About a year ago Tourism Whistler, and others, became alarmed at the accommodation issue in the Olympic year. At that time it was becoming apparent that national Olympic committees, Olympic sponsors and others who were expected to stay in Whistler during the Games were, in fact, choosing to be based in Vancouver.
At about the same time it was realized that Vancouver was actually competition for Whistler, the first signs of what has become the economic nose dive were showing up. Oil prices started to escalate and the price of everything that involved transportation - which is just about everything - climbed as well. Bear Stearns collapsed. And in California and Florida, housing prices started to decline.
Against this backdrop, Tourism Whistler brought in tourism consultant Peter Yesawich, first to speak to board members, again later in the summer to speak to all Tourism Whistler members. Yesawich brought an outside perspective to the state of the tourism business, including some hard data on the strengths and weaknesses in the markets Whistler pursues.
And this was done with the expectation that business would be down, across the board, in the winter of 2009-2010 because of "Olympic aversion." The push last year to get Tourism Whistler members to commit their rooms to VANOC, rather than hold on to them with the expectation there would be a windfall closer to Games time, was often followed with the phrase, "because we don't want two below-par winters in a row."
All of this was foreshadowing for the period until the Games are over; a forecast based on world events, the Olympics, the seasonal nature of the tourism business in Whistler and our tendency, as individuals, to do what benefits us most.
We're now about halfway to that point, 12 months until the Games are all over, and it's been a rough ride. Efforts to convince national Olympic committees and Olympic sponsors to base their operations in Whistler have been largely unsuccessful, the off-season room rates in Vancouver and a deteriorating economy being as much to blame as condo owners with delusions of bigger payoffs.
Fears that the economy would deteriorate this winter were understated by almost everyone. The U.S. economy, which sets the tone for the Canadian economy and much of the world's economy, is in much worse shape than people recognized. And it may not have hit bottom yet.

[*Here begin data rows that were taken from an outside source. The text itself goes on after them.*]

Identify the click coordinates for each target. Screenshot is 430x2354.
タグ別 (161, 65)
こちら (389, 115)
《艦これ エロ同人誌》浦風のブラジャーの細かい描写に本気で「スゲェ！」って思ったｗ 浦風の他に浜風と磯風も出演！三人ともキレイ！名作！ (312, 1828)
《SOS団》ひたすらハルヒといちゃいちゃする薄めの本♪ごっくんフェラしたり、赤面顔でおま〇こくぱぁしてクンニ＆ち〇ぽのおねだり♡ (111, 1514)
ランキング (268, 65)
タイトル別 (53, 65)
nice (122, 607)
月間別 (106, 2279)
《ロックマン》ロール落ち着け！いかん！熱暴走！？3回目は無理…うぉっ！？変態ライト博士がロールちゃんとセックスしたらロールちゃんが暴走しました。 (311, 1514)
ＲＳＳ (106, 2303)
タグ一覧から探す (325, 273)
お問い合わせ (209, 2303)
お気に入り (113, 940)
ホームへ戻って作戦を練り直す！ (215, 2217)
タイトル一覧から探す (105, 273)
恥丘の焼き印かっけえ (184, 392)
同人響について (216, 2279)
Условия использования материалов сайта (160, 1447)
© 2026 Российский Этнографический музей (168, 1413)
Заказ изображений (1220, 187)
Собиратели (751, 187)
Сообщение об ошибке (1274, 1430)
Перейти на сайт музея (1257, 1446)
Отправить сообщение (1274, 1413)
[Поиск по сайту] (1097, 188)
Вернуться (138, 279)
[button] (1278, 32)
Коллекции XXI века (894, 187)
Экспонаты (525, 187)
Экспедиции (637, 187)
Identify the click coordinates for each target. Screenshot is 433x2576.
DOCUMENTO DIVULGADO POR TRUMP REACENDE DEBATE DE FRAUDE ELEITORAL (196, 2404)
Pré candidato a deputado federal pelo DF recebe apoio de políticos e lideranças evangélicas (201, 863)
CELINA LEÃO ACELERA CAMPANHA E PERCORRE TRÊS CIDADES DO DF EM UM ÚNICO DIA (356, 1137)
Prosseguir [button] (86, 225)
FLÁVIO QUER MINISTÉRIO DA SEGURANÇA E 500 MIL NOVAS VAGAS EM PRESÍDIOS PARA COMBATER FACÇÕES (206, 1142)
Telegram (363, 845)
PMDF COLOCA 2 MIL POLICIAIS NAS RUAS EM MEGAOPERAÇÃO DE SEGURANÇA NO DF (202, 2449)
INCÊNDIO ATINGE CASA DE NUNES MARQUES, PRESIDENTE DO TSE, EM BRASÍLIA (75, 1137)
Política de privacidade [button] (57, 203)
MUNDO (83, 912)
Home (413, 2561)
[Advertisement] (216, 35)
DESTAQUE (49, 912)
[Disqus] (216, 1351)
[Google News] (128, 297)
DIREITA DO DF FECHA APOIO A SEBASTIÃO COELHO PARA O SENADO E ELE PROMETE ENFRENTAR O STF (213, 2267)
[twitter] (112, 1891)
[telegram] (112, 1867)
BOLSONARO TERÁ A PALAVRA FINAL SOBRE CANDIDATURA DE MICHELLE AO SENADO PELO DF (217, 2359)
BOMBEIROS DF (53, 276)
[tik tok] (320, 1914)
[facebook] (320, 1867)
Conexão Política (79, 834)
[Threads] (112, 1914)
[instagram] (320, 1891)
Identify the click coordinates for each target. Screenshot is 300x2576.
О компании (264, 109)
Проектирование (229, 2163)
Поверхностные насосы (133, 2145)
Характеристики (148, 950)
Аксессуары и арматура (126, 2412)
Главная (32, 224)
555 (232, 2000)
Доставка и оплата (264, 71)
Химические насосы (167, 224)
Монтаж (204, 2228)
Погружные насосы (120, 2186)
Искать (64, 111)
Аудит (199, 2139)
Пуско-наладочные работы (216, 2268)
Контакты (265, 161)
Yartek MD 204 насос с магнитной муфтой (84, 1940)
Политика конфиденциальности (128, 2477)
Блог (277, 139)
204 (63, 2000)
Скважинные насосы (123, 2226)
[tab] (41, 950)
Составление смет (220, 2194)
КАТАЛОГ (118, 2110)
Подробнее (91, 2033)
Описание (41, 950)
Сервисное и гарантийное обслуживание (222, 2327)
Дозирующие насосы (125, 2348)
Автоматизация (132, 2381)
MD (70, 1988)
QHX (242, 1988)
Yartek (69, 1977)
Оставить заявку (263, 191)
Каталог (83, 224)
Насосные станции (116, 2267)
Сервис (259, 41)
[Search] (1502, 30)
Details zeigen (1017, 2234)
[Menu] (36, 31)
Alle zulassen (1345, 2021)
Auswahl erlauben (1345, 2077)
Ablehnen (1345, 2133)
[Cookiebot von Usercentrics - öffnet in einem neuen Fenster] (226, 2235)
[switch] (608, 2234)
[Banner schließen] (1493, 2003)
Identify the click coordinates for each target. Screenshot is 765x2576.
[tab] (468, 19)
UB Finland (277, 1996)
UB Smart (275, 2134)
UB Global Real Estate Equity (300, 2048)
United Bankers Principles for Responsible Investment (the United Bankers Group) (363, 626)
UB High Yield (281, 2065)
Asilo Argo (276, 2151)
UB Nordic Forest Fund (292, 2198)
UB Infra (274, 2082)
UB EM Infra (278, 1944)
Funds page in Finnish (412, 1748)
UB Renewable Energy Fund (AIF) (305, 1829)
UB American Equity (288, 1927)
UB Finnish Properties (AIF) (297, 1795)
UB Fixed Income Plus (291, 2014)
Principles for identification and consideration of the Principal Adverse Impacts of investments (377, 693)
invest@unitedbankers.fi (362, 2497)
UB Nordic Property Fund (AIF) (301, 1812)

Proving the theory that misery loves company, snowfall was also understated for most of this winter. While the weather has been ideal for Olympic test events, it hasn't excited powder skiers and boarders.
The combination of the economy and below-average snow has meant less business this winter, which has meant layoffs and lower revenues for businesses and many workers. But surviving this winter isn't the end of the challenge. The ride may get rougher before it gets better.
If this summer's roadwork, and single-lane alternating traffic between Function Junction and the village becomes a hassle, visitor numbers could be affected. If gasoline prices skyrocket again; if the economy doesn't begin to show signs of real, sustained recovery; if the housing situation is exasperated by people trying to cash in on the Olympics, summer may not provide much relief from the tough times of this winter. The Pemberton Festival's hiatus doesn't help, either.
And then there's next winter. Efforts to mitigate "Olympic aversion" have been ongoing for some time: there's Whistler Blackcomb's signs at the access lifts telling everyone that 90 per cent of ski terrain will be open to the public during the Games and there's "The Truth About 2010" postcards.
But it's not just the period of the Olympics next February, it's the entire winter that is a concern. As visitors talk about returning in the winter of 2010-11, Olympic aversion is becoming more tangible. And the concern is compounded when it's added to the below-par winter just concluding and the worrying summer ahead. Twenty-four months is a long time to be below "normal" business levels, particularly in a seasonal local economy.
It isn't all doom and despair, of course. As Whistler Blackcomb's Stuart Rempel states in a letter to the editor this week, many Whistlerites don't realize the marketing efforts of Whistler Blackcomb, Tourism Whistler and lodging companies in other markets. Those efforts, including discounted rooms offered by hotels, have helped maintain business for all of Whistler this winter.
But it may take additional creative efforts to maintain business over the next year. Sun Valley, for example, is trying to use second-homeowners as emissaries for the resort. In Whistler, the Squamish-Lil'wat Cultural Centre is an attraction still unknown to many residents, let alone potential visitors. Festivals, theatre productions and concerts are all potential tourist draws, and could be boosted through the Cultural Capitals of Canada funding.
In short, it's been a tough year, and another tough year may lie ahead.